### EXTRACTED TEXT

---+---

If you’re right with your impression, you’re possibly getting the most valuable heads-up of your life – and if you ignore it, this is not going to improve the relationship you have with yourself.
If you’re wrong with your impression, you’re still being told by your brain and body that you simply don’t like something about this situation and person. So even if you’re wrong, you’re still invalidating an important message.
Either way, choosing “the other person” and not yourself is going to make you pay health-wise. If you keep exposing yourself to situations and people you don’t trust or like, your health is going to decline. You can deny your emotions, but you can’t fool your body. The body keeps the score.
And this is why I am telling myself: no matter whether a person is cluster B or not, if they are simply not adding joy and connectedness to my life, why on earth should I bother liking them or getting along with them or having them in my life?
There is absolutely no reason to.
There is nothing in it for me that could make up for the loss of joy, connectedness with myself and my health. No one can restore your health once it’s gone. (They can just keep saying you’re being too sensitive, “lol”.)
Simply being tolerant towards everything and everyone doesn’t necessarily make you a better person. In fact, there are a lot of enablers and co-narcissists around highly narcissistic people and I don’t want to be one of them.

---+---

### SOURCE DATA

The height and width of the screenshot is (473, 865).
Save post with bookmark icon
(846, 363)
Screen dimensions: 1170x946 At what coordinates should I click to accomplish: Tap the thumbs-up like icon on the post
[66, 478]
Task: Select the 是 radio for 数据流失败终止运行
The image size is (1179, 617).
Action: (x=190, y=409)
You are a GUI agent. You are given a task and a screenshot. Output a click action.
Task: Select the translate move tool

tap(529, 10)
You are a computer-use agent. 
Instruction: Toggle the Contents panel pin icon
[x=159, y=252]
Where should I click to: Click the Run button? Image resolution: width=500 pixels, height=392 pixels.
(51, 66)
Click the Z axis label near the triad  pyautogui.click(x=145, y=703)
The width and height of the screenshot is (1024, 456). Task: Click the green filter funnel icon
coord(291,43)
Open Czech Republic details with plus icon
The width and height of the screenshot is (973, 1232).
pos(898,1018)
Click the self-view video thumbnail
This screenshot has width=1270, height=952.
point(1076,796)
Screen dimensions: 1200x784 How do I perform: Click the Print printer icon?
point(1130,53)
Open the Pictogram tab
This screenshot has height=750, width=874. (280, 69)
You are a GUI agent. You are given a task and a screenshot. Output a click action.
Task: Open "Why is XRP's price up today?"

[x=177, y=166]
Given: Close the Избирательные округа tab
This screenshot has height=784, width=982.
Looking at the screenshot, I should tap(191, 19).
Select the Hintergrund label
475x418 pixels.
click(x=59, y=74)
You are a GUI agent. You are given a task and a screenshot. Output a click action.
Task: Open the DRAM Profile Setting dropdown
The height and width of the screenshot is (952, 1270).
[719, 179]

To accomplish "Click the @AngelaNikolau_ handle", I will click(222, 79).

---+---

### WORK REQUEST 1
Decide whether each statement below agrees with the text on trusting your own impressions. For each, answer yes or no and quote the deciding words of the text exactly. (a) Ignoring an impression is still invalidating an important message even when the impression is wrong. (b) Someone else can restore your health after it is gone. (c) The writer wants to be one of the enablers around highly narcissistic people.
### WORK REQUEST 2
From the text on trusting your own impressions, extract the words starting with "There is absolutely" and going on through "one of them.".

### TASK ANSWER 1
(a) Yes: "So even if you’re wrong, you’re still invalidating an important message."
(b) No: "No one can restore your health once it’s gone."
(c) No: "I don’t want to be one of them."

### TASK ANSWER 2
There is absolutely no reason to.
There is nothing in it for me that could make up for the loss of joy, connectedness with myself and my health. No one can restore your health once it’s gone. (They can just keep saying you’re being too sensitive, “lol”.)
Simply being tolerant towards everything and everyone doesn’t necessarily make you a better person. In fact, there are a lot of enablers and co-narcissists around highly narcissistic people and I don’t want to be one of them.